Kristina Marie Olson
Italian Program Coordinator
Italian: Medieval and Renaissance studies, Dante, Boccaccio, Petrarch, gender studies, reception studies
I research the works of medieval Italian authors, namely the "tre corone" (the "three crowns") of Italian literature: Dante, Boccaccio, and Petrarch. I read their works through the lens of history, politics and gender. Several of my articles explore the reception of Dante in 20th and 21st century art and literature.

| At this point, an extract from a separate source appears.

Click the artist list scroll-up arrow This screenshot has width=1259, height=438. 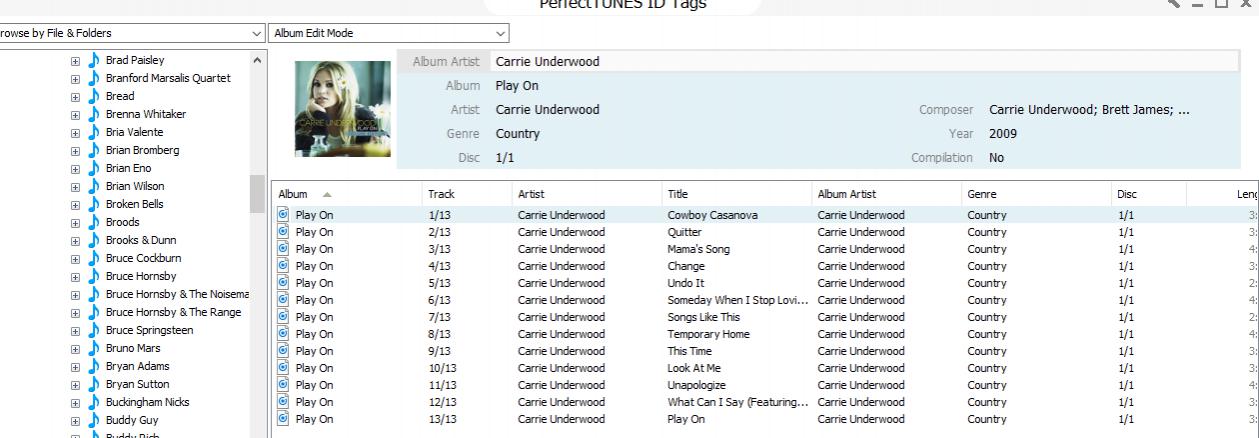coord(258,61)
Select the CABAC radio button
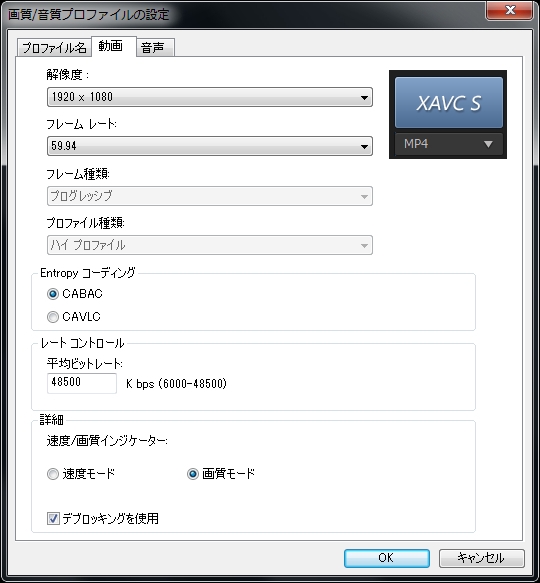This screenshot has width=540, height=583. coord(53,294)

My current book project is titled Dressing Babylon and Florence: Sartorial Poetics in Dante, Boccaccio and Petrarch. Clothing and textiles -- from belts and undergarments to gowns and mantles -- function as symbols of ethics, ethnicity, and gender in the works of the tre corone. Examining dress both as literal and material objects and as allegorical signs with scriptural and literary antecedents, this project illustrates the construction of identity in Dante, Boccaccio and Petrarch that takes place through the language of clothing.
Together with Christopher Kleinhenz (Professor Emeritus, University of Wisconsin-Madison), I edited a new edited volume, Approaches to Teaching Dante's Divine Comedy
, with the Modern Language Association's Approaches to Teaching World Literature series (2020).
I created an Italian language course with The Teaching Company (Great Courses), titled "Learning Italian: Step by Step and Region by Region
," which was released in December 2020. This course includes 24 video lectures and an accompanying workbook, which I co-authored with Alyssa Falcone.